Cotechino is a holiday staple in Italy – it’s what turkey is to Thanksgiving – and Cristiano is excited to share it with salami-loving Americans. Below is the Creminelli family recipe for Cotechino and lentils, it will knock your socks off. Cotechino is most often served with lentils but if lentils aren’t your thing, boiled or mashed potatoes are another great pair for the succulent Creminelli Cotechino.

 

The Creminelli Family Cotechino with Lentils RecipeCreminelli Cotechino with Lentils

  • 1 Cup Dry Green Lentils, soaked in water for 24 hours
  • 1 Creminelli Cotechino, in plastic pouch
  • 2 Cups Water or Beef Broth
  • 2 Tbs. Butter
  • 2 Tbs. Extra Virgin Olive Oil
  • 1/4 Cup White Onion, Diced
  • 1/4 Cup Creminelli Pancetta, Diced
  • 1 Sage Leaf, whole
  • 1 Tbs. Tomato Paste (optional)
  • 1 tsp. Salt
  • Pepper, 3 pinches or to taste



Directions: Dry Lentils should be soaked, fully immersed in a pan or bowl of water for 24 hours before use in recipe.

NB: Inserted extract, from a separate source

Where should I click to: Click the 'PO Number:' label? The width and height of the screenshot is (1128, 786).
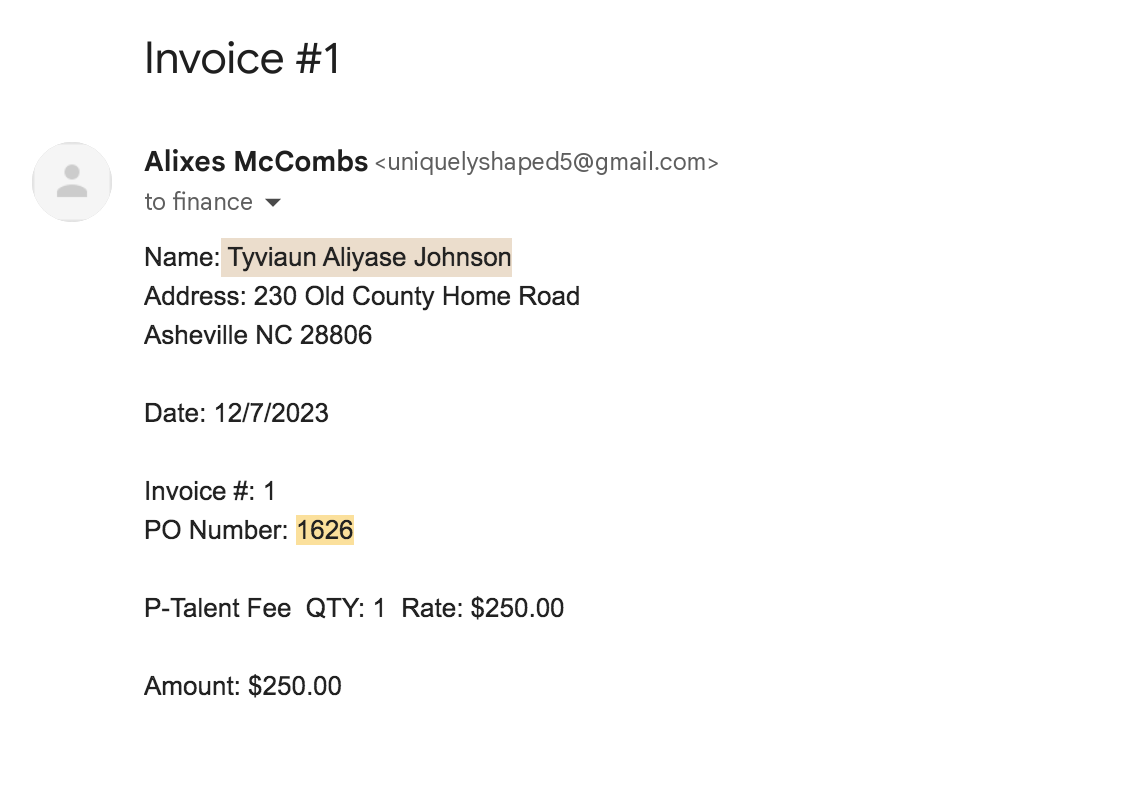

Reheat the Creminelli Cotechino by boiling it in its plastic pouch for 20 minutes.

Strain the soaked lentils and place them in a saucepan with water or broth, bring to a boil and then cook at a gentle boil until tender, around 30 minutes. Add butter and olive oil to a medium-size pan at medium heat. Add onion to the pan and cook 2-3 minutes or until onions are clear. Add the Pancetta and sage leaf to the pan and cook until the edges of the Pancetta brown slightly. Strain lentils and mix them into the pan with the Pancetta, stir for 2 minutes, then add tomato paste if desired, and mix well. Turn the heat down to medium-low. Mix in salt and pepper. Cover the pan but not completely and cook for 30 minutes, stirring occasionally and adding additional water as needed to keep lentils from sticking to the pan. Remove the sage leaf.  Place the lentils on a serving platter.

Remove Cotechino from plastic pouch and remove string and thin casing from the Cotechino by lightly scoring lengthwise and unpeeling. Slice the Cotechino into medallions and place on lentils.